(Host) The Douglas administration says a new renewable energy program adopted by lawmakers last year is bad for consumers and the Vermont economy.
But a legislative chairman says the conclusions are dead wrong. He says the administration should spend its time finding the source of radioactive leaks at Vermont Yankee.
VPR’s Bob Kinzel reports.
(Kinzel) To jumpstart renewable energy projects throughout the state, lawmakers passed a bill last year that allows these projects to receive long term rates that are significantly above the current market price for electricity.
There was so much interest in the plan that the Public Service Board had to hold a lottery to determine which projects would initially qualify for the program.
The projects that were chosen represent roughly 225 million dollars in new capital investments throughout Vermont.
Governor Jim Douglas didn’t support the bill but he did allow it to become law without his signature.
The Legislature this year is considering a bill to further expand the program to include solar projects on farms.
(Kinzel) Public Service Department commissioner David O’Brien says that’s a bad idea because he says the overall program hurts consumers and creates only temporary construction jobs:
(O’Brien) "We’re asking ratepayers to pay more renewable energy than they would otherwise have to pay. And secondly…what we found is that the effect is basically what we call the temp job effect."
(Kinzel) O’Brien says the program will also hurt the state economy because it increases energy costs for all Vermont businesses.
He says getting power from Vermont Yankee is a better alternative if the plant’s current problems can be worked out:
(O’Brien) "From our perspective if all the variables would line up on a Vermont Yankee based on what it represents – non carbon base load, etc., power and if it’s at the right price we’d like to see that in the Vermont portfolio."

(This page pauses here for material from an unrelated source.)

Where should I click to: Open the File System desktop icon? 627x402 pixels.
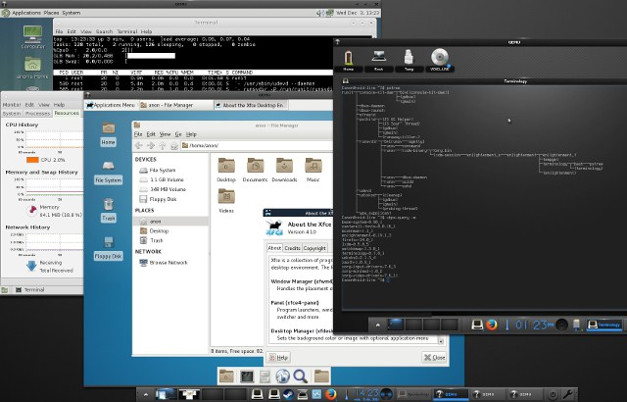click(108, 172)
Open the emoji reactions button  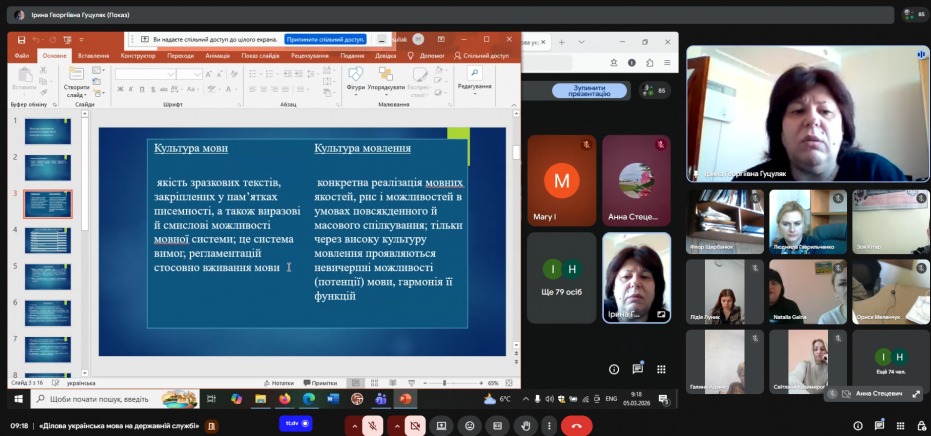click(469, 426)
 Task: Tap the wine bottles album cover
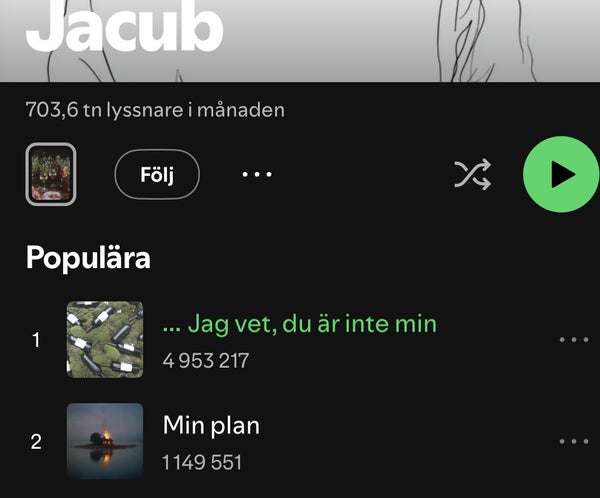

(Kinzel) House Natural Resources chairman Tony Klein is a strong supporter of the program. He says it’s creating hundreds of new jobs and will only increase overall energy costs by about 1%:
(Klein) "There’s a tremendous bump in jobs and we need that in today’s economy. We don’t need to worry about 5 years from now – we need to worry about the next month, 6 months from now, next year. And to say that an immediate impact of 5 to 600 jobs within the next year is not a positive development well then I don’t know what is."
(Kinzel) And Klein says he’d like to expand the program to help Vermont’s farmers:
(Klein) "It may be an idea that’s well worth looking at right now especially with the mess that our farms are in. And to not want to help the farms I don’t know why the Department is wasting their time on this when they should be finding out where the leaks are at Vermont Yankee."
(Kinzel) The solar farm bill is currently being reviewed by the House Agriculture committee.
For VPR News, I’m Bob Kinzel in Montpelier.